→ What the task asks:
Look through the records and copy each line that has "green" in it.

→ Given data:
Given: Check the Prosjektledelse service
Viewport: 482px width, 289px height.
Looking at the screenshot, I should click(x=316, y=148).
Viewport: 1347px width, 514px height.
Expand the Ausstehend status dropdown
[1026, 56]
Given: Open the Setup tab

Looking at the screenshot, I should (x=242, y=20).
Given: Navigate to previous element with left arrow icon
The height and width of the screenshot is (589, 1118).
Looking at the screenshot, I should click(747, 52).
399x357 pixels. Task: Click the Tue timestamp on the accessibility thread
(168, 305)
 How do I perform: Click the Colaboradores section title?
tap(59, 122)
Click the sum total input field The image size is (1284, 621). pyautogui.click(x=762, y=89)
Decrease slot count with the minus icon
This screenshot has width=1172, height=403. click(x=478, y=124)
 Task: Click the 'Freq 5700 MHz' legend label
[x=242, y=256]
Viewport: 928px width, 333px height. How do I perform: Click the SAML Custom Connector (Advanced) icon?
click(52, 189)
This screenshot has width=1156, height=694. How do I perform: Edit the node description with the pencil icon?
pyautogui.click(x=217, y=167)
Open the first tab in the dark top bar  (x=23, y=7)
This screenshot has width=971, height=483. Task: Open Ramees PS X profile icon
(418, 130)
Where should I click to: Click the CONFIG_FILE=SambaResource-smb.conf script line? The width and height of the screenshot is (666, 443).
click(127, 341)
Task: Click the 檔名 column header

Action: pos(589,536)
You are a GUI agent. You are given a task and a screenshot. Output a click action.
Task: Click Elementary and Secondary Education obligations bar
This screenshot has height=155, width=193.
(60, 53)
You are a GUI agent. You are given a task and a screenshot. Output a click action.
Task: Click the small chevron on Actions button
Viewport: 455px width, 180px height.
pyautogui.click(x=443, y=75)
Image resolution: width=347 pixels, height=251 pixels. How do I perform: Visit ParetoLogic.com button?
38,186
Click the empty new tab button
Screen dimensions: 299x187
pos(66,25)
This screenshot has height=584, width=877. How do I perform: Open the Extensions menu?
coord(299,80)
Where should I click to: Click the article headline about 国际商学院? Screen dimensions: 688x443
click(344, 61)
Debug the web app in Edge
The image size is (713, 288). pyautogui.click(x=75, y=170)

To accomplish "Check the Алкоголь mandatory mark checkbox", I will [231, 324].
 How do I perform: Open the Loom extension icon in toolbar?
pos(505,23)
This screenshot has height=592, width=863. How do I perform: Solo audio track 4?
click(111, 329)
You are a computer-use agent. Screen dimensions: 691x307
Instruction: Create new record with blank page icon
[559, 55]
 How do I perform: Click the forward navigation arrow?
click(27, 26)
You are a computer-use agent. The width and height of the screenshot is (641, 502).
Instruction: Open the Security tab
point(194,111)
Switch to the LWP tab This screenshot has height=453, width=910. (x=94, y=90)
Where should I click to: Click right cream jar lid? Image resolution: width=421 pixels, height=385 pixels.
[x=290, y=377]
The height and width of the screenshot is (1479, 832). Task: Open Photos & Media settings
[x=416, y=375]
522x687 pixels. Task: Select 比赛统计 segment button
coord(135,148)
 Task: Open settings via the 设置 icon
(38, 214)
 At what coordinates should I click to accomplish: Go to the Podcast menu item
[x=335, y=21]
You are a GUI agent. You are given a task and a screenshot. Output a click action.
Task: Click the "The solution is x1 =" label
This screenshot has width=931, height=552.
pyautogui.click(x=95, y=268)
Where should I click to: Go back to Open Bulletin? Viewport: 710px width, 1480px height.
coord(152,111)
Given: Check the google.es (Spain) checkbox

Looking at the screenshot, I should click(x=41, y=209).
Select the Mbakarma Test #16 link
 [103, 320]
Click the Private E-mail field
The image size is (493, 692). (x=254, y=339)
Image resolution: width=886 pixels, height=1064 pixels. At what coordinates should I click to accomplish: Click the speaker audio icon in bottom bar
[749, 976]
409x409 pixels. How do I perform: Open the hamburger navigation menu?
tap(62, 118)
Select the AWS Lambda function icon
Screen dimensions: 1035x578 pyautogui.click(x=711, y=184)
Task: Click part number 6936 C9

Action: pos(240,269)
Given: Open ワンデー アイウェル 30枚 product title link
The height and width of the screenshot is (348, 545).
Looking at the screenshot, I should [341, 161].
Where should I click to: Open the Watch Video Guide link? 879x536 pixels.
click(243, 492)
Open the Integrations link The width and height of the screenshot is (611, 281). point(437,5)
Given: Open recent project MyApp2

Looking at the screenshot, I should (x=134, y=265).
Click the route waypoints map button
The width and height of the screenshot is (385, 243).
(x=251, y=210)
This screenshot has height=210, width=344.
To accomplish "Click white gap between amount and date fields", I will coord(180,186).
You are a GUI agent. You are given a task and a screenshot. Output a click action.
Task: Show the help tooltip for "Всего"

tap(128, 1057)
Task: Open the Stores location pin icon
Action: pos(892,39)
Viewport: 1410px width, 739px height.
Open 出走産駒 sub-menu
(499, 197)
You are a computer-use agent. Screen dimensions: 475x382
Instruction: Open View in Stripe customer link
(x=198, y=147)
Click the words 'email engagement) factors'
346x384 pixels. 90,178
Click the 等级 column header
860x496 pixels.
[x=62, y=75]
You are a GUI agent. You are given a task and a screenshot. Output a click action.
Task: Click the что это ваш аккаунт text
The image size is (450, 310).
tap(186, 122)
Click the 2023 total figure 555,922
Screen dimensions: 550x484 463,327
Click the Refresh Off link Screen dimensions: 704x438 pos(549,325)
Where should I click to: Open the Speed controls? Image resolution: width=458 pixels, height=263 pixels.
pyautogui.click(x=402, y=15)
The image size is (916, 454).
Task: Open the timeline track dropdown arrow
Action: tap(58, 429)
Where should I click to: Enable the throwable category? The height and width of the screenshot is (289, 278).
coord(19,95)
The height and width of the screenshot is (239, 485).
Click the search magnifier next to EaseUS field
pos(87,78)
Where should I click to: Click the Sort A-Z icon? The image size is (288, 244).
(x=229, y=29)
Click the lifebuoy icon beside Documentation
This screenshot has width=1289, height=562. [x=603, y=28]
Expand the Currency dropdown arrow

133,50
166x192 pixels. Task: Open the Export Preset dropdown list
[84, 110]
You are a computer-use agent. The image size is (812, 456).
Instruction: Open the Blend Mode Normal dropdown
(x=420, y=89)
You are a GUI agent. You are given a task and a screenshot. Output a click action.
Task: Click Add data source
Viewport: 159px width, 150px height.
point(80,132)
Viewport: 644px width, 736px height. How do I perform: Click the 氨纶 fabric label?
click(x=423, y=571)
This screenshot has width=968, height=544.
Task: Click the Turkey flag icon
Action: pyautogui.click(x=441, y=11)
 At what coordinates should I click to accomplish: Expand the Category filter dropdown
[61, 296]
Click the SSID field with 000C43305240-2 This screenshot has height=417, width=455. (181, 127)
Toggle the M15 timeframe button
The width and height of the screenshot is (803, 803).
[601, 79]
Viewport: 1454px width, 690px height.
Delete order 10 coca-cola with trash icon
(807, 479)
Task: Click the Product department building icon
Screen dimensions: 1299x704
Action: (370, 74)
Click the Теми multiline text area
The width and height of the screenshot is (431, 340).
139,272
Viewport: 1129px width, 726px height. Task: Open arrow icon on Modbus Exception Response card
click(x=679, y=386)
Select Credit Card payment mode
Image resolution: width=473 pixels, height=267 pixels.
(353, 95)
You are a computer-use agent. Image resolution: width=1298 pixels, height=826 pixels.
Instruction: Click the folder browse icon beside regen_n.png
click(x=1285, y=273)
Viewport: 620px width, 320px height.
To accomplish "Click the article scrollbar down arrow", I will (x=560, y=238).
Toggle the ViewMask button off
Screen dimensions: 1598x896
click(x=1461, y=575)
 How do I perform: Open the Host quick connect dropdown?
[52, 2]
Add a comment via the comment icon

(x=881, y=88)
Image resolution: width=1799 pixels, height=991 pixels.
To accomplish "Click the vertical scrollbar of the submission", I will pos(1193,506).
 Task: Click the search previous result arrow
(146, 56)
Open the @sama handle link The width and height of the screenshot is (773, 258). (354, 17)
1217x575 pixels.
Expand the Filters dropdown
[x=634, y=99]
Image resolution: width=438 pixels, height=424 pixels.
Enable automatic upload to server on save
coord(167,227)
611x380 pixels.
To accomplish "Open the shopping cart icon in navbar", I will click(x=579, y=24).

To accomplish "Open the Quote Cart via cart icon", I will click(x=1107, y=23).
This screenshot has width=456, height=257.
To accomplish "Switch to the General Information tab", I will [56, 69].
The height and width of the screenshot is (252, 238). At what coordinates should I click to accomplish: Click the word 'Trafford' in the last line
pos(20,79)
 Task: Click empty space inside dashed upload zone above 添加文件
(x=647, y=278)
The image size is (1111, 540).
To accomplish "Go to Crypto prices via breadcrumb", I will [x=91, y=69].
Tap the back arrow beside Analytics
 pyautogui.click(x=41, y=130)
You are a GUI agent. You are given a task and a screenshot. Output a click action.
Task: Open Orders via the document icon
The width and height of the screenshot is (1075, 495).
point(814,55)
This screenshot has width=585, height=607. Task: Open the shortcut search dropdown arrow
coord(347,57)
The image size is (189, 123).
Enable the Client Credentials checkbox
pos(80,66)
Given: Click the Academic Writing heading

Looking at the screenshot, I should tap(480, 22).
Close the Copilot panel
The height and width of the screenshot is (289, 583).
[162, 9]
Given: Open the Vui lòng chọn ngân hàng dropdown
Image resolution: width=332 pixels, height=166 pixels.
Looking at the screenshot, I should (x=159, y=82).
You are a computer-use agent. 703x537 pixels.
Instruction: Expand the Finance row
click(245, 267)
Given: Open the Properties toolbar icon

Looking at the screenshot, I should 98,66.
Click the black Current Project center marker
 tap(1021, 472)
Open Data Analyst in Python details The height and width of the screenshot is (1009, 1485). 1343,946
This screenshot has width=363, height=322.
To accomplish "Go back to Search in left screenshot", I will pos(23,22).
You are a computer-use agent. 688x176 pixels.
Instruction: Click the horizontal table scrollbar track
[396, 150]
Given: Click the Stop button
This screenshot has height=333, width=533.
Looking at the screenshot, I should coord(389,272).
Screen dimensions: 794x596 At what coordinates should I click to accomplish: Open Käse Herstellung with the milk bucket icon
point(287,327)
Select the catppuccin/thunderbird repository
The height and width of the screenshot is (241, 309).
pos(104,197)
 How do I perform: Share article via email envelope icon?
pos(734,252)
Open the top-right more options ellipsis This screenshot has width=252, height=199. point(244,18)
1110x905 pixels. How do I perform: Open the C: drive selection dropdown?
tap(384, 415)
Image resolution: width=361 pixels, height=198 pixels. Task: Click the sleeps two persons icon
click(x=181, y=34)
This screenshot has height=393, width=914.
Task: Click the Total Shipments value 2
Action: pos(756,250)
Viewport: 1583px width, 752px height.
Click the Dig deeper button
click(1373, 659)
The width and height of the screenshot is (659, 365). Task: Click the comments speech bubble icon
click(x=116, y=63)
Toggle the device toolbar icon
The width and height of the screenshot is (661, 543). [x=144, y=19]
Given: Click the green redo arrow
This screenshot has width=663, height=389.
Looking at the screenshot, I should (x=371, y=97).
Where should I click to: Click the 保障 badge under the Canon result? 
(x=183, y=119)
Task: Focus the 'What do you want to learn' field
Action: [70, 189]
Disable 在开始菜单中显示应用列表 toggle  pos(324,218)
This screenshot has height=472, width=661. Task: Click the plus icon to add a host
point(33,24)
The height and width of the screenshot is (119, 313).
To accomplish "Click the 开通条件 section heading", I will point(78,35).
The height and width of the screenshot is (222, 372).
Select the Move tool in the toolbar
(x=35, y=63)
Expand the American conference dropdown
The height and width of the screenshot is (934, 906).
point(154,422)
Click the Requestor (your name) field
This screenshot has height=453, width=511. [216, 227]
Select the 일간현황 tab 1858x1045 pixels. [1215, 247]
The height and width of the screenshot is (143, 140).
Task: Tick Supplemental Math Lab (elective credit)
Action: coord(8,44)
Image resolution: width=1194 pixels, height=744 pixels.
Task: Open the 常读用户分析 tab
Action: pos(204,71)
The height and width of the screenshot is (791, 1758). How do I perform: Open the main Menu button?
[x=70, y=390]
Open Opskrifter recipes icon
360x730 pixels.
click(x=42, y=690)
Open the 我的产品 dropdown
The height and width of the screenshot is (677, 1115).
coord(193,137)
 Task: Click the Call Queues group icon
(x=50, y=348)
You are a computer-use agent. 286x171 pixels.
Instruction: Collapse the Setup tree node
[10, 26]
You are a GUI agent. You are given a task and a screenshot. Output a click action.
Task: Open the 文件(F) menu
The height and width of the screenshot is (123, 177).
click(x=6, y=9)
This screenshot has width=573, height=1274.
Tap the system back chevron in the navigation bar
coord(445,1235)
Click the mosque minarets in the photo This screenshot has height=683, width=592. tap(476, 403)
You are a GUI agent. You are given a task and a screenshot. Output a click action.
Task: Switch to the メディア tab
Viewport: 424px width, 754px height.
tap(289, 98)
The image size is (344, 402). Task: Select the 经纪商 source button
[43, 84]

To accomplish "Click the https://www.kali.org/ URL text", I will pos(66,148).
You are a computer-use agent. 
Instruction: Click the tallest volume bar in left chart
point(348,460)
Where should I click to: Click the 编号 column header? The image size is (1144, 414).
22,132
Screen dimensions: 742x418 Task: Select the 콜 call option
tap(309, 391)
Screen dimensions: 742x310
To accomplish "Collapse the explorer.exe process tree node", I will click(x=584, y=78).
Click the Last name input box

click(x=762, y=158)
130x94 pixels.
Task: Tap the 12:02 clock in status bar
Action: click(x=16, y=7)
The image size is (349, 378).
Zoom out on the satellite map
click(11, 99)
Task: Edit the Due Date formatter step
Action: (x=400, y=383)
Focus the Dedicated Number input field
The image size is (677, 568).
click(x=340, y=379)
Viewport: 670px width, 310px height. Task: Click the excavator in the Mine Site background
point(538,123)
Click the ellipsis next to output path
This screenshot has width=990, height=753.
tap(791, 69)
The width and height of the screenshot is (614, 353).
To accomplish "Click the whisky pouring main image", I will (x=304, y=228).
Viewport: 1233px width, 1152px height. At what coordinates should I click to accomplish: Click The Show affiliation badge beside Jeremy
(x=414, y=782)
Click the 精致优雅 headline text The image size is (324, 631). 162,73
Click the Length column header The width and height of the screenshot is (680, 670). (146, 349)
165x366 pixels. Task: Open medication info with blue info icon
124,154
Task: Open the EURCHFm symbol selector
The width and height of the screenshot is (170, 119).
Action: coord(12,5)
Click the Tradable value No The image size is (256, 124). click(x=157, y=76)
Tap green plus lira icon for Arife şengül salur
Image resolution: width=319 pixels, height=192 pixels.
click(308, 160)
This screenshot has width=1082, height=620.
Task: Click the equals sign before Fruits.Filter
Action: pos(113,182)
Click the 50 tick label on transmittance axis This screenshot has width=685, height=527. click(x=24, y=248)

→ Answer section:
Given: Click the green redo arrow
Tap green plus lira icon for Arife şengül salur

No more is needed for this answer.